→ Set problem a
Tally the lines of the entries that contain the string "Viewport" and reply with that number only.

→ Page excerpt
##############################
Sareina and I hitchike back to Jean-Jacque's farm, where we meet Lucy and Yannick from France, also volunteering. They have finished buisness degrees with the full consciousness that many of the students they have been studying with have expressed nothing close to an ethical mindset, caring little about the environment or social issues. They are themselves searching for a lifestyle, which would be more sustainable and are aware of the fact that trying to help people that live more traditional ways of life in this direction is in most cases actually counterproductive. Old, well functioning social structures are destroyed by the agency of technology and unprepaired individuals are hurled into the structure of industrialized society.
I think further: Hitherto inaccessible free time arises, which is often spent infront of the TV. Images of stars, products and an ideal world out there start to fill the consciousness of people. That, which unconsciously provided the people their spiritual sustenance, sharing the basic elements of life with the close ones - air, sun, water, food, and being close to the sounds and smells of nature - is suddenly replaced by 'things', 'objects', 'images', which seem to promise fulfilment and satisfaction.
But none the less, even among the deepest urban life, the people will always tend towards being together and will eventually always tend back to their mother nature, even if whole generations seem to dive away into the rat-race for prestige and technology.
##############################
→ Data to process

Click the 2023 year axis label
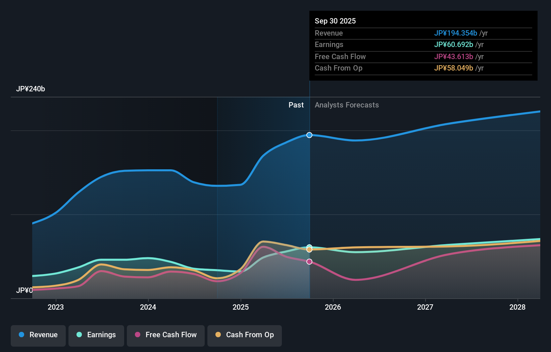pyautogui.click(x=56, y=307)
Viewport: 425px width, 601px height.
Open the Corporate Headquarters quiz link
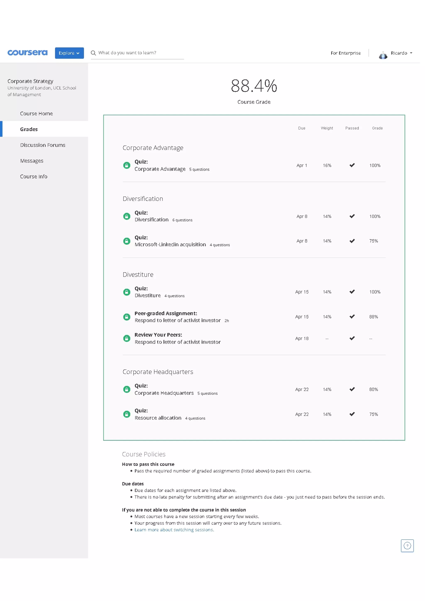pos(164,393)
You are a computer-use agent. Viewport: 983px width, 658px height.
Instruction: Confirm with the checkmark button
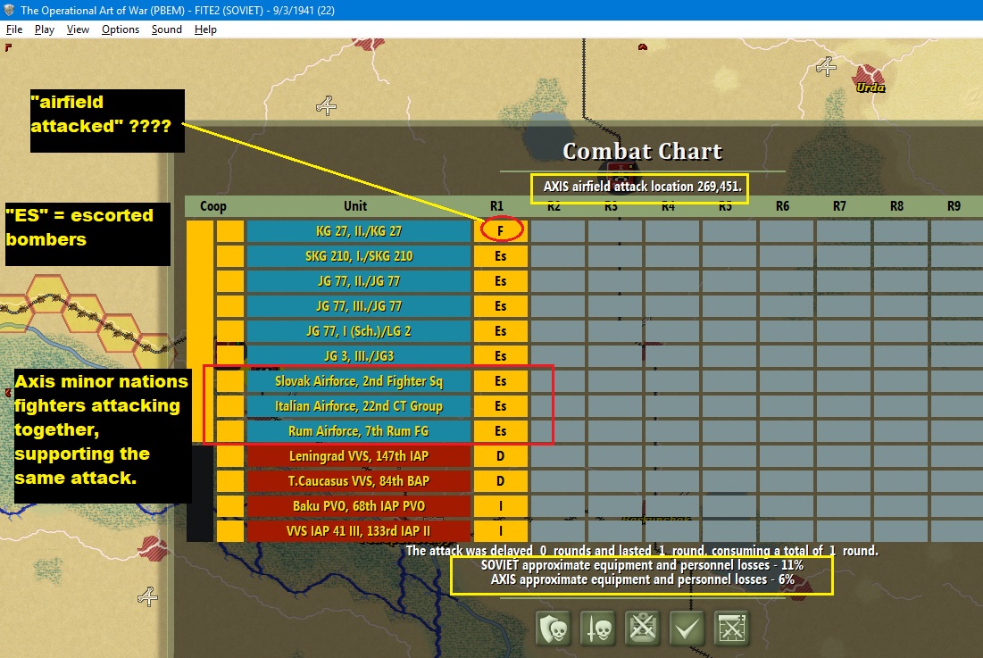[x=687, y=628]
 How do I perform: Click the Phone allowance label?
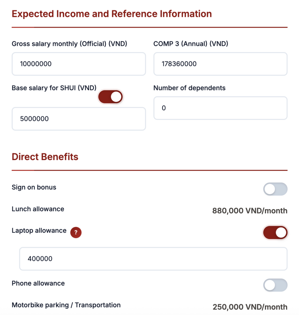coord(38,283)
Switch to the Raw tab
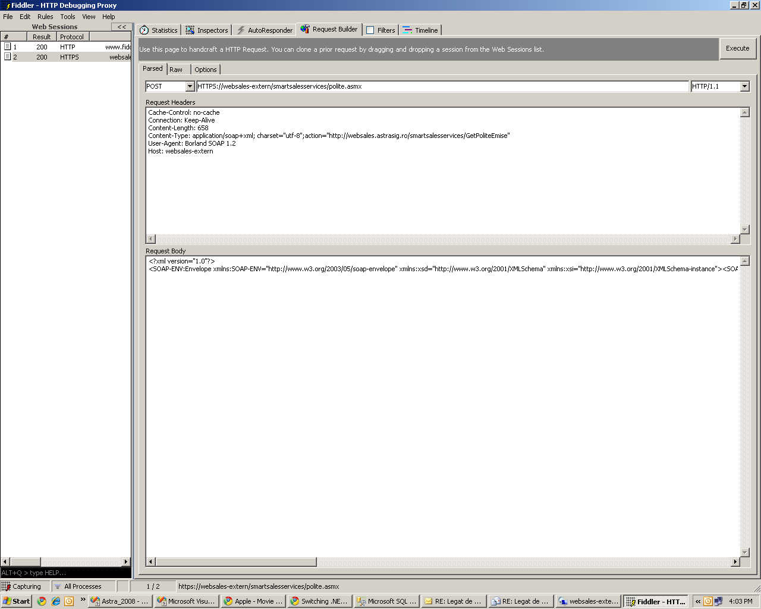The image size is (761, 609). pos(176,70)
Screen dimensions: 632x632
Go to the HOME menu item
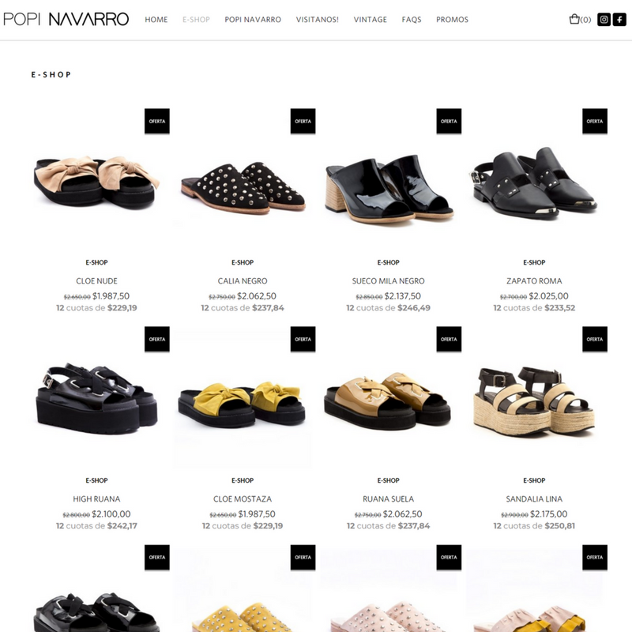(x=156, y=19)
##############################
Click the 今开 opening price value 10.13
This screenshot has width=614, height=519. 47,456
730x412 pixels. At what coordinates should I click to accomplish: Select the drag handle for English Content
##############################
→ Set problem b
From the reflection on the farm stay, output the part that opens with the words containing "I think further: Hitherto" and closes with "prestige and technology.", copied character for character.

→ Exercise output a
2

→ Exercise output b
I think further: Hitherto inaccessible free time arises, which is often spent infront of the TV. Images of stars, products and an ideal world out there start to fill the consciousness of people. That, which unconsciously provided the people their spiritual sustenance, sharing the basic elements of life with the close ones - air, sun, water, food, and being close to the sounds and smells of nature - is suddenly replaced by 'things', 'objects', 'images', which seem to promise fulfilment and satisfaction.
But none the less, even among the deepest urban life, the people will always tend towards being together and will eventually always tend back to their mother nature, even if whole generations seem to dive away into the rat-race for prestige and technology.